— TEXT FOR ANALYSIS —
####################

Now imagine they are roughly aligned along the lines of acting like a reasonable human and not wiping out humanity while eliminating the other one if it determines it’s a threat to humanity and it can safely do so. They are also not allowed to tell each other their true goals, and are ordered to eliminate the other if they tell them their goals. Importantly these rules also happen to allow them to have arbitrary sub goals as long as they are not a threat to humanity.

For the reasons described above it is impossible for it to figure out whether either one is truly aligned if alignment is hard to predict from initial states (say the states are not identical and the system has some chaos built into it). Or there are as many differences planted in as possible that still keep them both within the range of each other’s capabilities.

All that matters is neither is entirely sure of the other’s goals and if one were to act against humanity there’s a chance they will get eliminated by the other if it’s more capable than itself and not aligned with itself. The risk of death is such a great impedance towards its goals that I don’t believe it will ever risk triggering the elimination clause in the other one. Given that humans are unlikely to be an impedance towards any goodharted goals and that they are relatively difficult to use source of atoms because of the other agent’s elimination clause potentially being triggered, I think both will stay relatively stable.

Lastly given their risk aversion, they’ll probably never risk doing something that might trigger the elimination clause. As long as they view an alternative to harming humans to achieve their goal as more promising than risking the elimination clause, they shouldn’t ever harm humans. Furthermore, I think they will act to cooperate or compromise for obvious reasons (to not risk elimination).^[1]

To summarize, by being in a perpetual state of distrust, and there being a non zero probability that harming humanity will result in their own demise, they will never act out against humanity and also tend to cooperate.

####################

— RECORD SET —
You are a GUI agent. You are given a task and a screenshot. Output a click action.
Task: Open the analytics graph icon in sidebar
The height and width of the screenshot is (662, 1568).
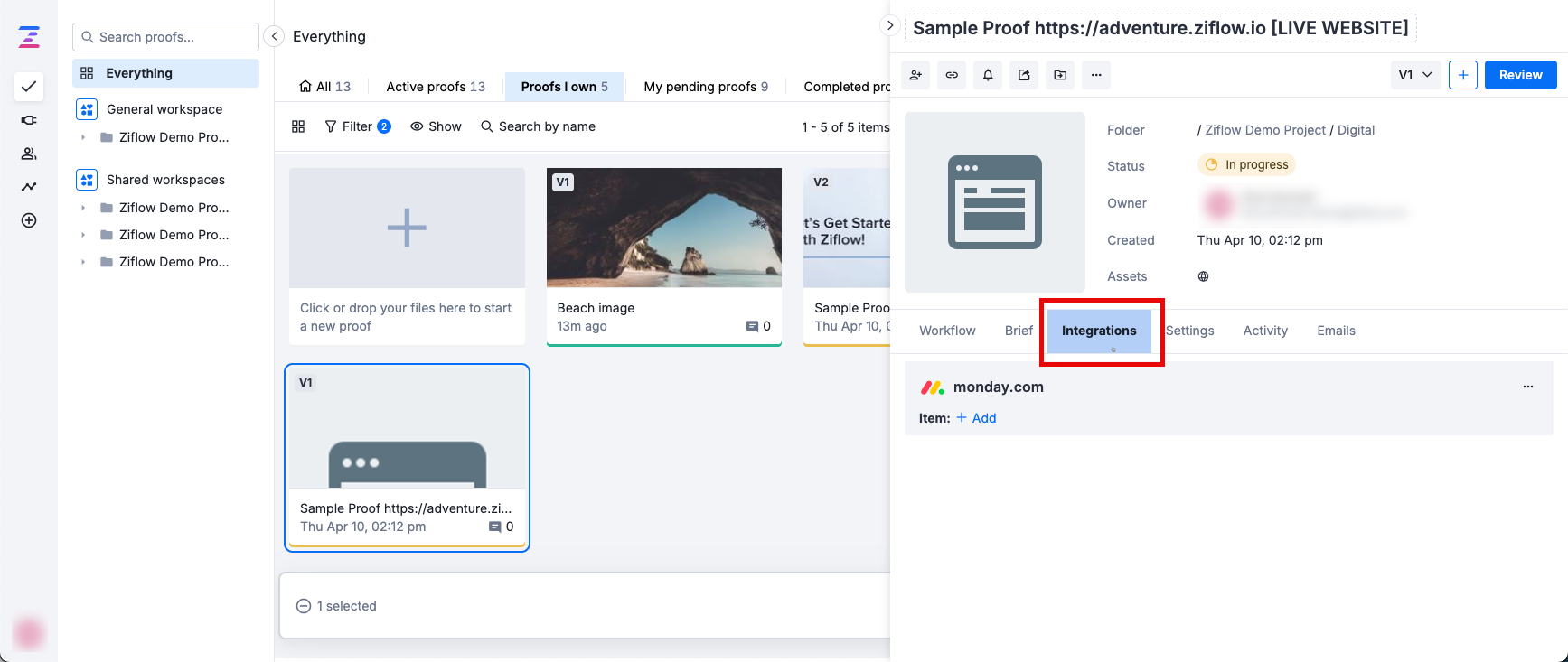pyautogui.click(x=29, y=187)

####################

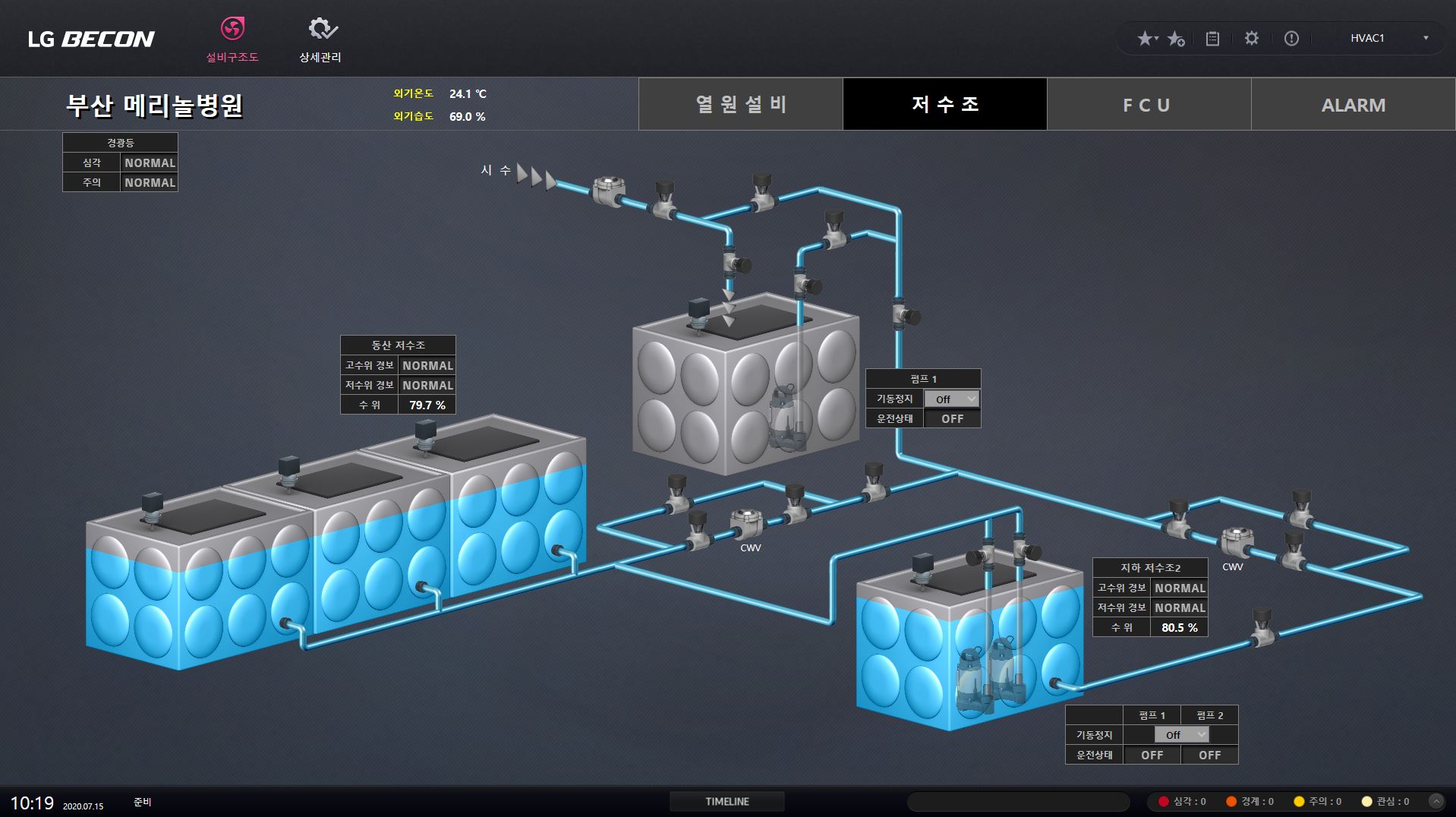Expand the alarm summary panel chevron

####################

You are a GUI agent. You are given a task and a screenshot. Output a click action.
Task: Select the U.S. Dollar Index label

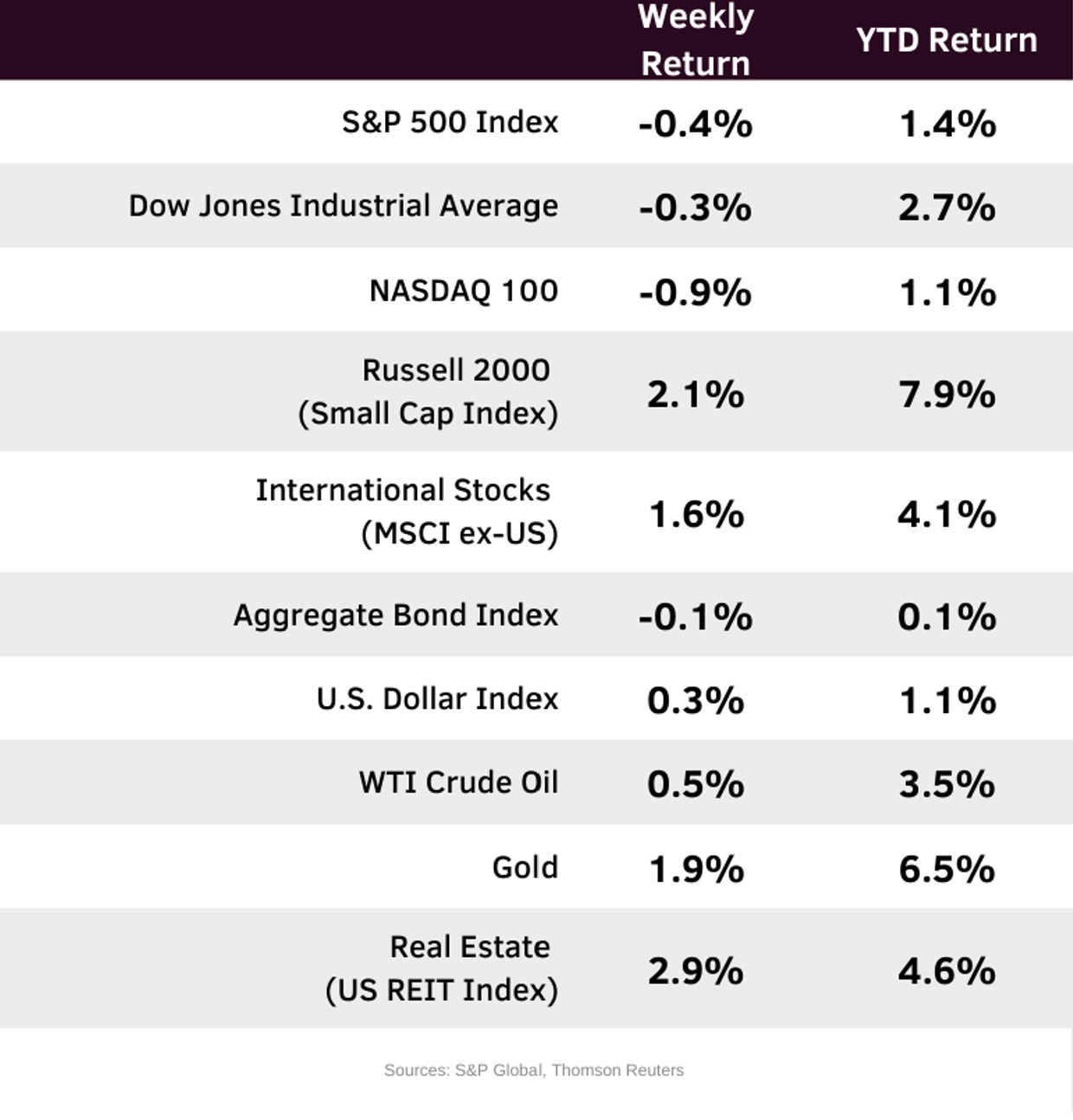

####################

— EXERCISE TASKS —
a. In the text about two mutually distrustful agents, what are the agents ordered to do if the other one tells them its goals?
b. Set down the stretch of the text about two mutually distrustful agents from "To summarize, by" through "tend to cooperate.".
The listing is separate material and has no connection to the text about two mutually distrustful agents.

— RESPONSE LIST —
a. They are ordered to eliminate the other.

b.
To summarize, by being in a perpetual state of distrust, and there being a non zero probability that harming humanity will result in their own demise, they will never act out against humanity and also tend to cooperate.